Hands up if you’ve had problems being paid by a client? Thought so. It still amazes me that so many client companies get away with not paying for freelance services received. It’s short sighted, and immoral, but some companies and organisations (including some well known and established names) still get away with it.
Of course there are all sorts of reasons why clients don’t always pay up in a timely and fair manner, but when big companies trade with each other, particularly with larger projects, they frequently check their prospective partner out first in a process called ‘due diligence’. In a nutshell, this is about making sure that their new trading partner is not going to go out of business soon, has a good credit score, and a track record of paying their bills, doesn’t owe too much money and haven’t got themselves into hot water with the regulatory authorities.
The fundamental problem is that as freelancers we are usually in an unequal partnership with our clients. They are often bigger and it can feel like they call all the shots. But it’s got a lot easier to check up on your prospective clients before you start working for them. Whilst you might still decide that it’s worth the risk, particularly if the project will give you opportunities for learning new skills or just because the name looks good on your profile, just doing a few basic checks could make all the difference.
There are some excellent tools available to you – many for free to find out more about your potential clients. You can use them individually or in combination, which is usually what I do.
Duedil lets you run free searches for Companies House registrations and directors’ names – you can usually get an at-a-glance look at their recent financial reports and who their shareholders are.
It’s incredibly easy to use (honestly, I’m not a numbers person, but…). You can very easily check out your prospect company from a simple dashboard. Firstly, that the company hiring you is actually a legitimate, registered trading entity, and secondly that they’re not in dire financial straits – their credit score.
It might also be worth checking whether the person you’re dealing with is a company director, or further down the ladder – just to give you a clue of how closely their interests should align with those of the company as a whole.
And there’s an app too…
Most people are on LinkedIn and to be honest, if they aren’t I think that says something anyway. LinkedIn is a good place to look for individuals and to start to put together a qualitative picture of that person and their experience. You’ll often pick up comments in their recommendations from previous suppliers.
It’s not the only place where you can find out about companies, but because it is a social network it will give you a richer feel for the people that you want to deal with .
The fabulous Freelancers’ Union in the US created a very useful resource in The World’s Longest Invoice. Freelancers who haven’t been paid can post their stories on the site. It’s a great way place to check whether your prospective client is on that list, although clearly more useful if you are based in the US.
This is a great resource for information on how to secure early and complete payment from your clients.

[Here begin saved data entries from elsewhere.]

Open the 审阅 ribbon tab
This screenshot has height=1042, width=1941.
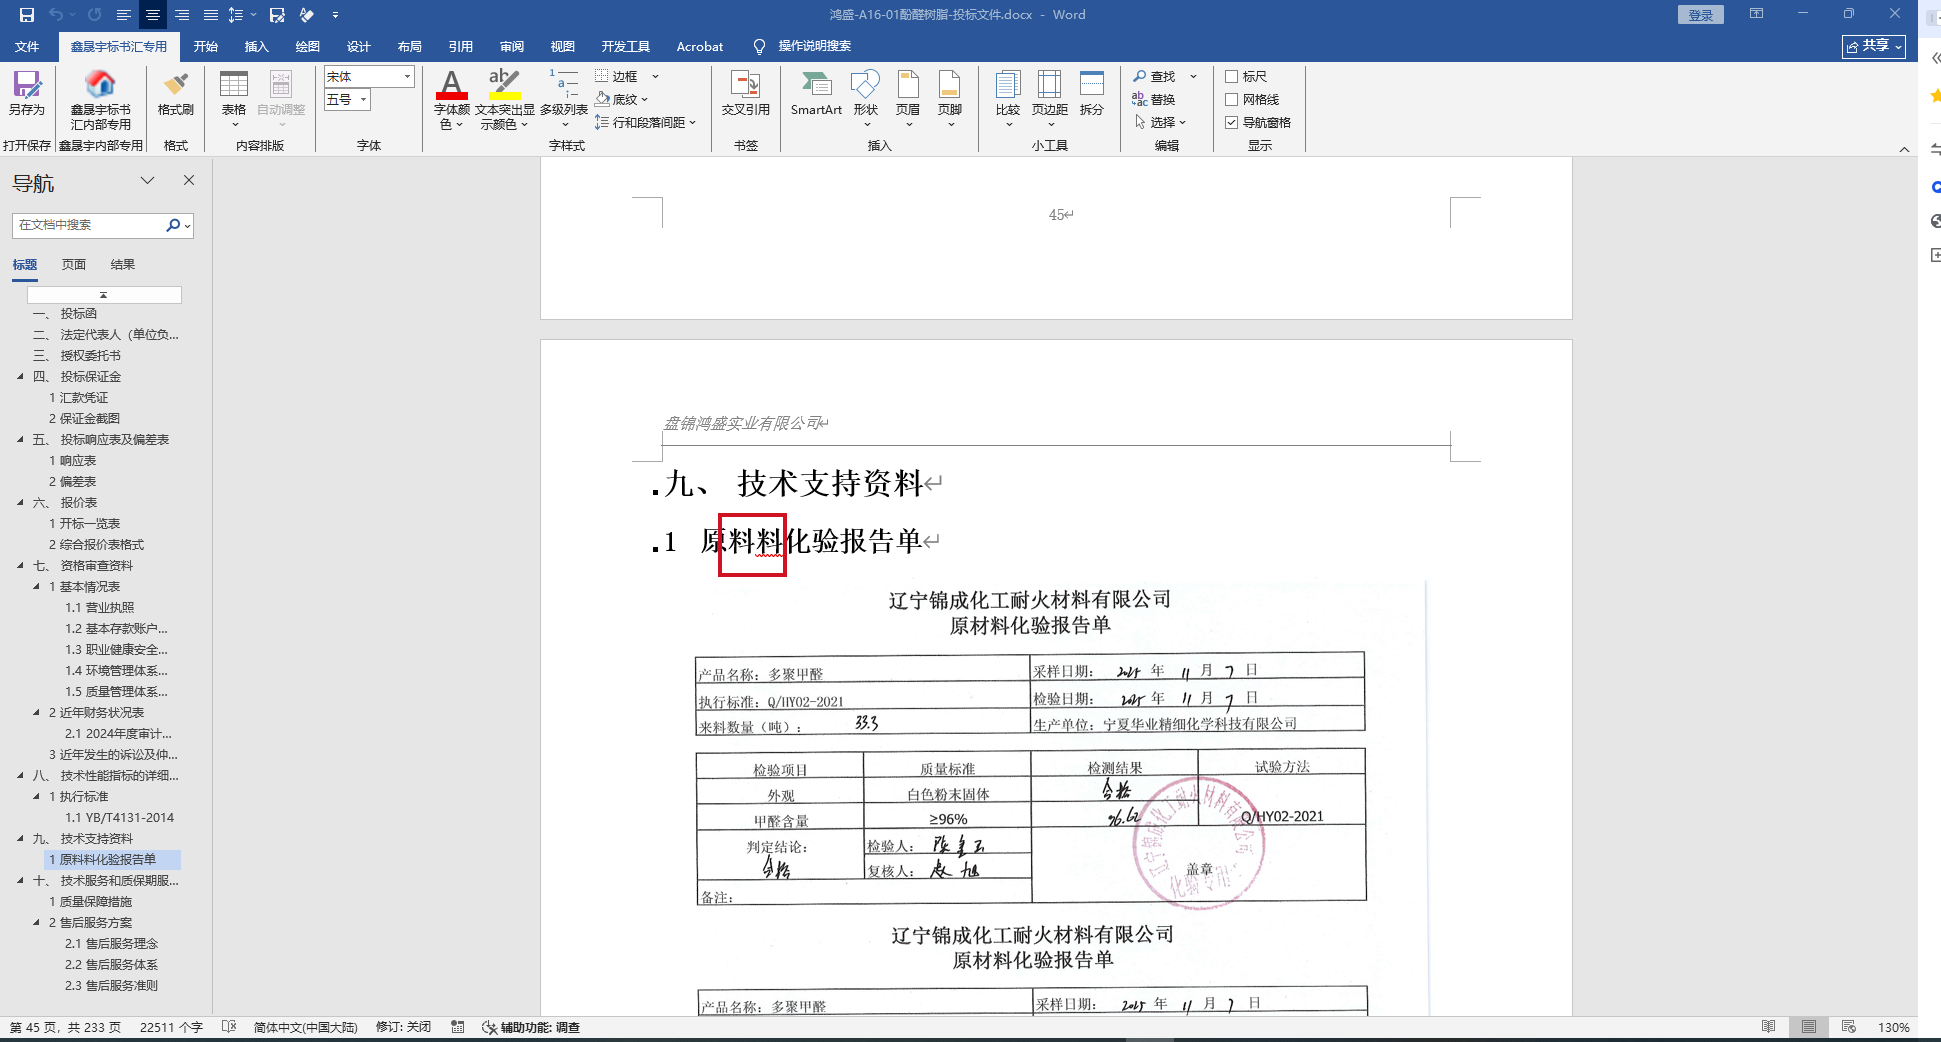tap(512, 47)
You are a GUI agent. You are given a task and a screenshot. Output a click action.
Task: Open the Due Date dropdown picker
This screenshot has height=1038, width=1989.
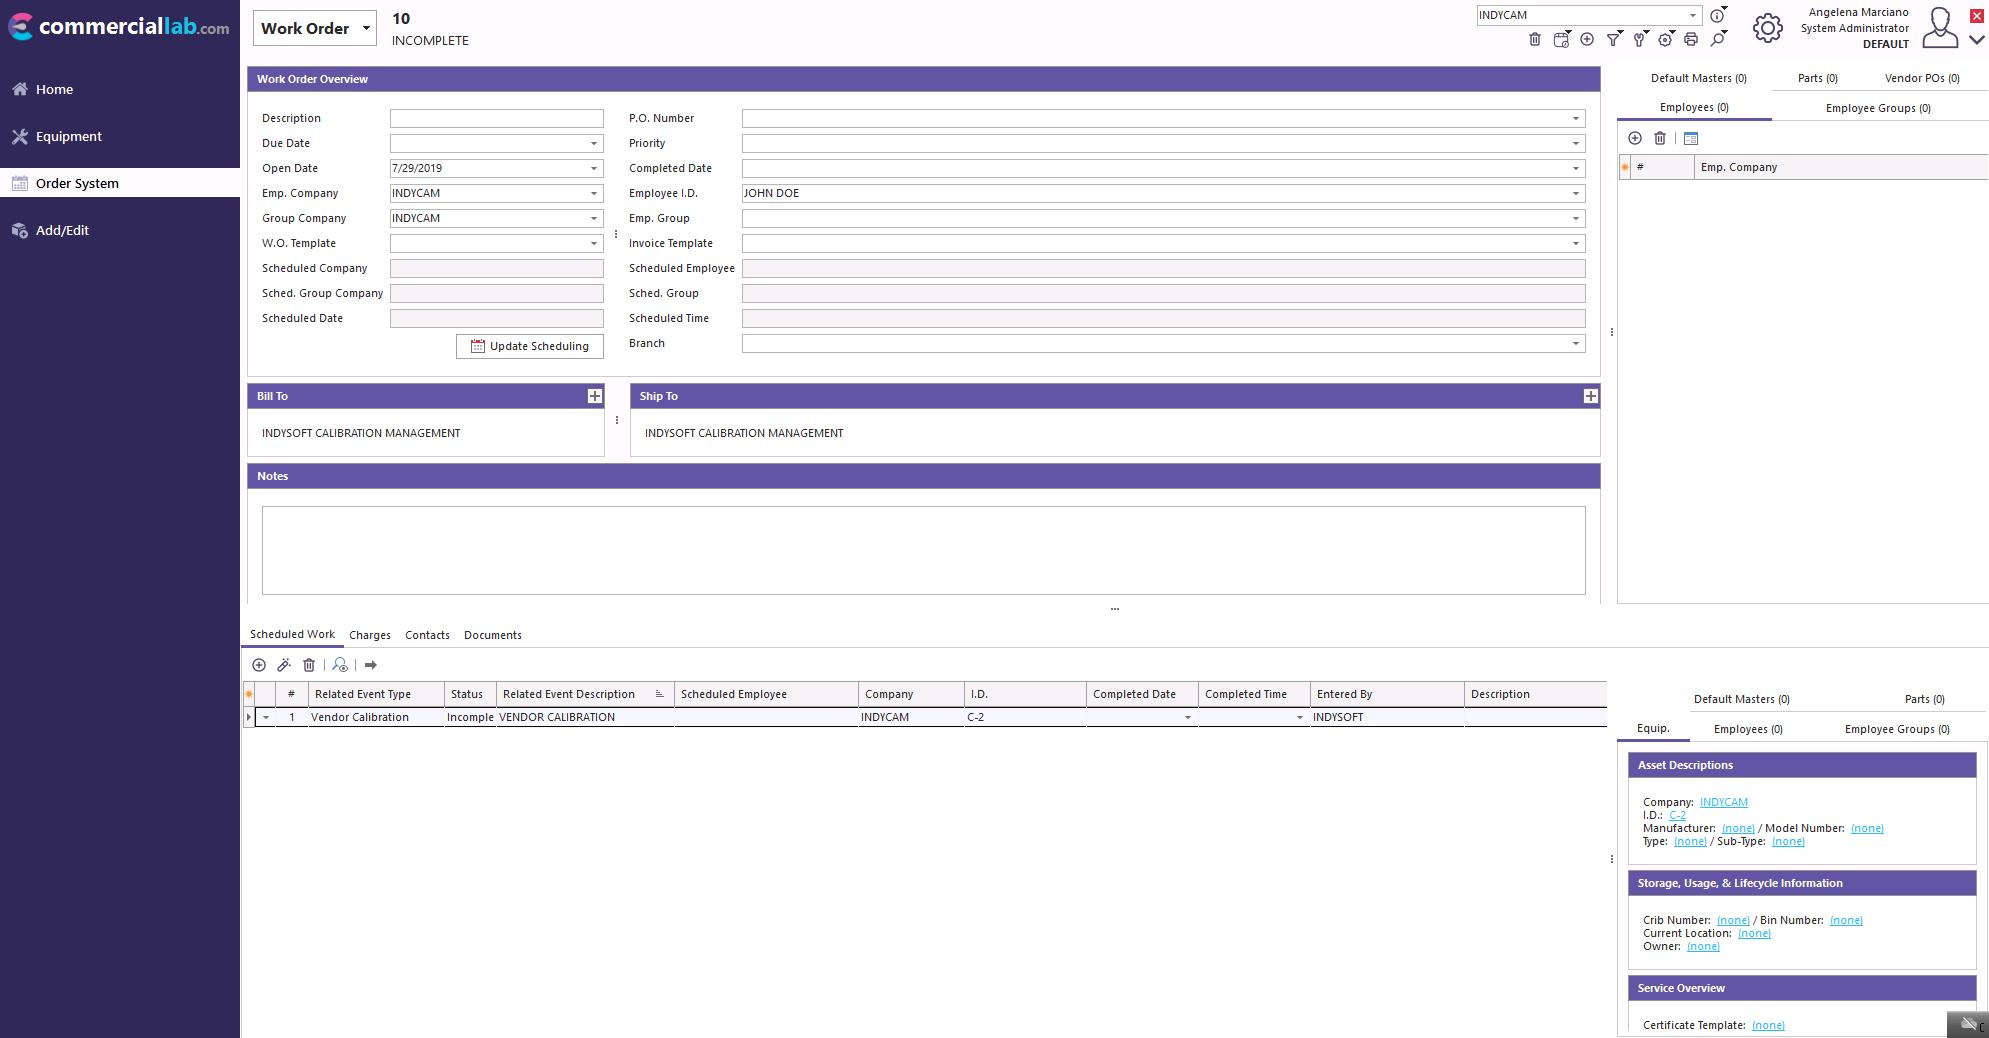coord(593,143)
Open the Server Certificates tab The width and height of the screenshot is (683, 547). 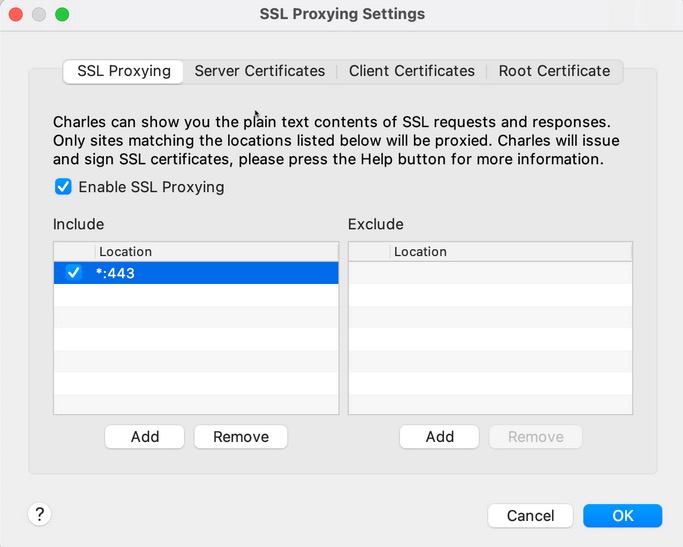point(259,71)
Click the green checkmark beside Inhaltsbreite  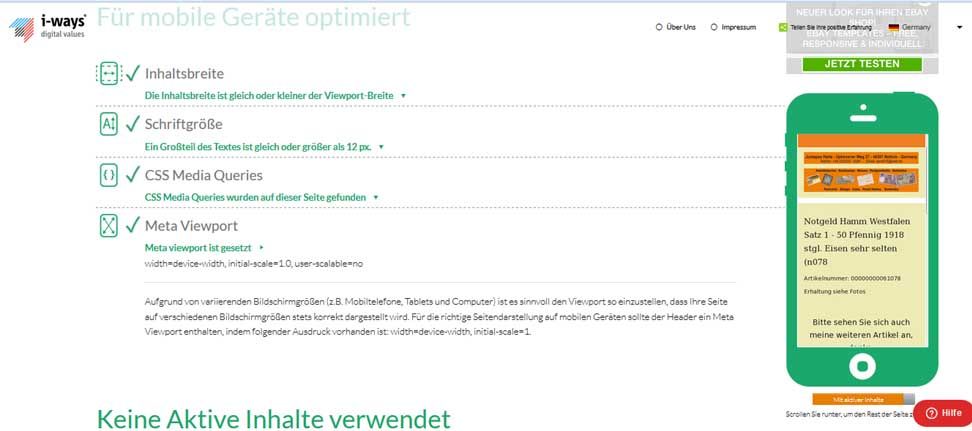tap(132, 73)
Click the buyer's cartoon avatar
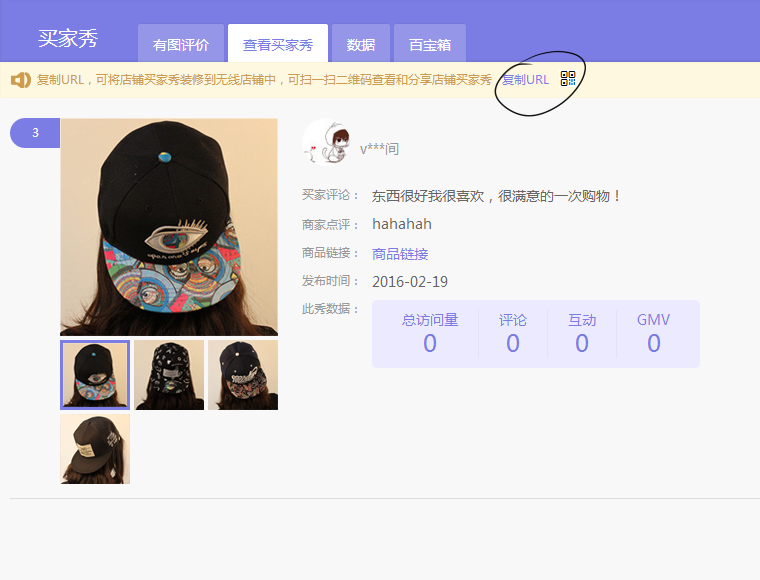760x580 pixels. click(x=325, y=142)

It has an up to date list of all the latest legislation and tips for getting paid.
A Whois lookup allows you to find out more about who registered a particular web address.
It’s amazing what you can find out just by using this service. It will tell you when the website was registered, who by, and should give a contact address. It will give you a good idea of whether it’s a website associated with a bricks-and-mortar business, but you can also cross check the names with Directors on Duedil.
This ties in with the Whois lookup described above – if you’ve got a contact address for your potential client, see what Google comes up with. If the client company has a history of non payment, there will be a trail of comment on the web that Google picks up. Likewise, you will see from Google Maps if their office location looks questionable. (You’d be surprised!)
Just because you are a one man band, it doesn’t mean that your clients should value your time, skills, experience any less than those offered by larger companies. These tools and techniques are simple to do, won’t take long and will, with any luck, make all the difference. Give them a go!